수행 과제 =>
아래 항목 중 "Image resolution: width=880" 문구가 들어 있는 줄로 시작해 "tap(249, 206)" 문구가 들어 있는 줄로 끝나는 부분을 양 끝 줄까지 포함해 한 글자도 바꾸지 말고 그대로 다시 적으세요.

━━ 추출된 데이터

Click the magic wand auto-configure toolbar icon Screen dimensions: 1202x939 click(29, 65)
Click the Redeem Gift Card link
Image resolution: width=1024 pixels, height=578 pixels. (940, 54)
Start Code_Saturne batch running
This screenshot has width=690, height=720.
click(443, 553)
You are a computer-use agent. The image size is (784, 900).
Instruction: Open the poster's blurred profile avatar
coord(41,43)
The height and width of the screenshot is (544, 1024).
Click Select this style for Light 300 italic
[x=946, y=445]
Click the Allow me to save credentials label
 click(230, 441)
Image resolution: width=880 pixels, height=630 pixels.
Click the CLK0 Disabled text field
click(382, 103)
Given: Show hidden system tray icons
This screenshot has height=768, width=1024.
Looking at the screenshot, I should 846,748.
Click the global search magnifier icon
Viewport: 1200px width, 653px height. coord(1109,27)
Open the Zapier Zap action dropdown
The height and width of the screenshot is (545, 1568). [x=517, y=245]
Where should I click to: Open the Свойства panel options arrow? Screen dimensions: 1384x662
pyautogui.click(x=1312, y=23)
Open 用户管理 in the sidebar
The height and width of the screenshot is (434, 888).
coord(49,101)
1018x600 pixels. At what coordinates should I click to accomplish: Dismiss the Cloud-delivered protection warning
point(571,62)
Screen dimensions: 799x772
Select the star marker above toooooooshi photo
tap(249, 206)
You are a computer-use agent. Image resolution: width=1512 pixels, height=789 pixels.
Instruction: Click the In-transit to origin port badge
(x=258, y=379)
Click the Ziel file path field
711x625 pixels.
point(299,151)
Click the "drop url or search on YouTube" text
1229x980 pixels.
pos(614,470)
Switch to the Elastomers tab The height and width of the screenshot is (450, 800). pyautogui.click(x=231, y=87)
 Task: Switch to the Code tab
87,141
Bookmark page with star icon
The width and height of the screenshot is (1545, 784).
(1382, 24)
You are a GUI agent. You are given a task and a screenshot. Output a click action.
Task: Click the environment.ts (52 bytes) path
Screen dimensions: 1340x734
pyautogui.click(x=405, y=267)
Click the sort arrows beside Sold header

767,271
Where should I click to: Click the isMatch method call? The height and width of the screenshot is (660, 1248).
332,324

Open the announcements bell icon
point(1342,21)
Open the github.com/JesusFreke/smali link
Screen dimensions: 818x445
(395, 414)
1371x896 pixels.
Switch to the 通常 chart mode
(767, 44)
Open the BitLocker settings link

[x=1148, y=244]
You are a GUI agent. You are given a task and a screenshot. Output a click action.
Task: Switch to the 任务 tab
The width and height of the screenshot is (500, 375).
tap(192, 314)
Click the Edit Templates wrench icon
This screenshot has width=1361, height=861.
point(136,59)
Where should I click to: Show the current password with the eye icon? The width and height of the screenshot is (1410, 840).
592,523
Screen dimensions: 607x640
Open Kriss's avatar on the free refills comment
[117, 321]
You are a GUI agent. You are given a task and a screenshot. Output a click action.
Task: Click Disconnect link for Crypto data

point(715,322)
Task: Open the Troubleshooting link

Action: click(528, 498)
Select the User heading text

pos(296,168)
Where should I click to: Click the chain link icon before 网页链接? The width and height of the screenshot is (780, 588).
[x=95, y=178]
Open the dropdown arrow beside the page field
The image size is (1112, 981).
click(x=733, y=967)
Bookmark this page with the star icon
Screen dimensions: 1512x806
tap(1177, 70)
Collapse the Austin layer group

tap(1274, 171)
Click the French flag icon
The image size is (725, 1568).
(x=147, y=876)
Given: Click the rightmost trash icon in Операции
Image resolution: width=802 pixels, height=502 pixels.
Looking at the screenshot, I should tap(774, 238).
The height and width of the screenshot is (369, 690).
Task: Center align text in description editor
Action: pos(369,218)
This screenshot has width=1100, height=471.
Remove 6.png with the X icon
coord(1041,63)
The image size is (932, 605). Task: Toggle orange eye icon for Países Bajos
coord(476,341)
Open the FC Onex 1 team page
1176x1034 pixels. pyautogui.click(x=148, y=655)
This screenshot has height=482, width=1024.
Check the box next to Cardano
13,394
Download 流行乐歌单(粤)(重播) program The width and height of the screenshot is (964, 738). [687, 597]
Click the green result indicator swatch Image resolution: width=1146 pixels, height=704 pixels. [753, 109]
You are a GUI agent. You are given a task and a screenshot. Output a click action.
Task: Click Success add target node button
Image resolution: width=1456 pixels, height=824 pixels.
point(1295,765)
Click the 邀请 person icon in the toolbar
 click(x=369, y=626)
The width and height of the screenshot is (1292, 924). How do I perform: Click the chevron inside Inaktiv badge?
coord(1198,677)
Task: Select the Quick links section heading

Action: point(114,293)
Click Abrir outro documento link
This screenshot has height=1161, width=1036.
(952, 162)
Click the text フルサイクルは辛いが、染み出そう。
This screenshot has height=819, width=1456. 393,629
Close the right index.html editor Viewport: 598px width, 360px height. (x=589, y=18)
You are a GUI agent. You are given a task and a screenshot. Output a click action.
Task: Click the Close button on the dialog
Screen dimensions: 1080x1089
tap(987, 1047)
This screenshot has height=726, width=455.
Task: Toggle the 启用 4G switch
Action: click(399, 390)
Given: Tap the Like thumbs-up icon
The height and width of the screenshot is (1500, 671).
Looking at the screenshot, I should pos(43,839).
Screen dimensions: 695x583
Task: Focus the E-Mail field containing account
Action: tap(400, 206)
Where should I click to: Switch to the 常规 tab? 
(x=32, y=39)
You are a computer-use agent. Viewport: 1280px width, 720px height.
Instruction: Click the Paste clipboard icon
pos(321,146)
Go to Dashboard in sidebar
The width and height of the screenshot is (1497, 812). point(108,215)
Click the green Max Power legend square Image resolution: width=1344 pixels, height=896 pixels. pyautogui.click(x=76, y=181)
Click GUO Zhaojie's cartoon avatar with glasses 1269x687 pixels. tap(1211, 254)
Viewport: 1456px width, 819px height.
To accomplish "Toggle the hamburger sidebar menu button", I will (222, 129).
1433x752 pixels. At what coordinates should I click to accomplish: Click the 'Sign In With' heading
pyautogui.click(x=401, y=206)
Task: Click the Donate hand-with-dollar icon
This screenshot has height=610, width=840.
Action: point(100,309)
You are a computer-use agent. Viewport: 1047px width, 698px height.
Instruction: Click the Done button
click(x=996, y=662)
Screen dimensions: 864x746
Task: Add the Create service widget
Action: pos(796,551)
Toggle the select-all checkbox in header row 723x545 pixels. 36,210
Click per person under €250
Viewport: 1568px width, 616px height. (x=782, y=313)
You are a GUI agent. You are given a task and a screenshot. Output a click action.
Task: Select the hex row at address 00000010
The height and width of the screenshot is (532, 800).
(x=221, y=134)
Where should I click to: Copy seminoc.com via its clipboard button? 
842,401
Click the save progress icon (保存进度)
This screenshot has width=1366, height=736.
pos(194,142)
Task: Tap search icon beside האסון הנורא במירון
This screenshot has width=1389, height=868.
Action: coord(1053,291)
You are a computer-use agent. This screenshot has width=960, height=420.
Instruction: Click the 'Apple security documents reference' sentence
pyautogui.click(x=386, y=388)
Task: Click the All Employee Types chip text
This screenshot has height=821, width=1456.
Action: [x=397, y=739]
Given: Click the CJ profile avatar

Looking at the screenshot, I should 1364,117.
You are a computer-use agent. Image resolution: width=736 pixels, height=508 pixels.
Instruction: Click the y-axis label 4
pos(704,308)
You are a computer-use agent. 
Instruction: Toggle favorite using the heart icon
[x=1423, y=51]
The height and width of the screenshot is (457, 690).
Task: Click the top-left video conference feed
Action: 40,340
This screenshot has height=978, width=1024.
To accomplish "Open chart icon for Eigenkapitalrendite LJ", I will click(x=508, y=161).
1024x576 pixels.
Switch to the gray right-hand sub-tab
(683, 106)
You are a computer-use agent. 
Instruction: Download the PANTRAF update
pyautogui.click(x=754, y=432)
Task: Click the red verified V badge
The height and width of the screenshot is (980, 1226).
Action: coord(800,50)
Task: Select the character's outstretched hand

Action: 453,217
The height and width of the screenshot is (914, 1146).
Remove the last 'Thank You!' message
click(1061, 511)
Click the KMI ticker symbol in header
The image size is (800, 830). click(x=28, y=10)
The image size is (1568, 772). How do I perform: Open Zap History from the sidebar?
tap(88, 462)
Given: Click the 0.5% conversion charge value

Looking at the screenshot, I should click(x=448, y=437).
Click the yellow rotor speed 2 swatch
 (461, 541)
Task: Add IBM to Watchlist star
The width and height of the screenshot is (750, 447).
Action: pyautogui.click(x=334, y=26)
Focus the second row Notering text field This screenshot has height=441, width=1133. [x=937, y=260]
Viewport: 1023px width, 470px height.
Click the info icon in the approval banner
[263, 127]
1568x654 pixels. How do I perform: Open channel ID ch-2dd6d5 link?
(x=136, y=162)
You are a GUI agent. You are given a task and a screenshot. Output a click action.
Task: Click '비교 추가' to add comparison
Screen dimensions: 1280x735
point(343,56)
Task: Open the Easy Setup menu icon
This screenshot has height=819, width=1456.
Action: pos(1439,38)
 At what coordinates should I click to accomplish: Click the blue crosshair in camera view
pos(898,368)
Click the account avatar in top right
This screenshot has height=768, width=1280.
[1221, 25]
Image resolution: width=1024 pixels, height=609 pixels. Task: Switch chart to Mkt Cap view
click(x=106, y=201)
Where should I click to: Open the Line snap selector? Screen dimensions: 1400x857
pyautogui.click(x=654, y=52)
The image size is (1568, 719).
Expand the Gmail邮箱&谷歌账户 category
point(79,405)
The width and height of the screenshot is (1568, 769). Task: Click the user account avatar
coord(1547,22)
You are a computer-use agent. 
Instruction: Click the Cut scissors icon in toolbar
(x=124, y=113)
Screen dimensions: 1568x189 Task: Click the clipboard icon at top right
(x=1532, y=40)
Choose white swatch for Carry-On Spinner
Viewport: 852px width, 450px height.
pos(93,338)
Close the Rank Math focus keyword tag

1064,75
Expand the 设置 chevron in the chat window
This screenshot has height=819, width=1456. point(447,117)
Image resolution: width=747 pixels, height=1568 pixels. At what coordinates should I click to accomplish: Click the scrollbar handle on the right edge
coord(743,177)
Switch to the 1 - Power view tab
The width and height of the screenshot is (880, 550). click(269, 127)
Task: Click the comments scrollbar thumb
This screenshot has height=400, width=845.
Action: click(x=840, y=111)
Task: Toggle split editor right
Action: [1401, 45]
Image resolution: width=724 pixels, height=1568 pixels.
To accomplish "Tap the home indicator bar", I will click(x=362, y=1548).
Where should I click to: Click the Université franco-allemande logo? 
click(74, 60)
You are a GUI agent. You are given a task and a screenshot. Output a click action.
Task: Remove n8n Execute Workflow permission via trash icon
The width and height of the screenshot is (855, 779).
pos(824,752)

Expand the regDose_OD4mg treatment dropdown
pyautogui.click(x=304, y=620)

━━━━

결과 =>
Image resolution: width=880 pixels, height=630 pixels.
Click the CLK0 Disabled text field
click(382, 103)
Given: Show hidden system tray icons
This screenshot has height=768, width=1024.
Looking at the screenshot, I should 846,748.
Click the global search magnifier icon
Viewport: 1200px width, 653px height. coord(1109,27)
Open the Zapier Zap action dropdown
The height and width of the screenshot is (545, 1568). [x=517, y=245]
Where should I click to: Open the Свойства panel options arrow? Screen dimensions: 1384x662
pyautogui.click(x=1312, y=23)
Open 用户管理 in the sidebar
The height and width of the screenshot is (434, 888).
coord(49,101)
1018x600 pixels. At what coordinates should I click to accomplish: Dismiss the Cloud-delivered protection warning
point(571,62)
Screen dimensions: 799x772
Select the star marker above toooooooshi photo
tap(249, 206)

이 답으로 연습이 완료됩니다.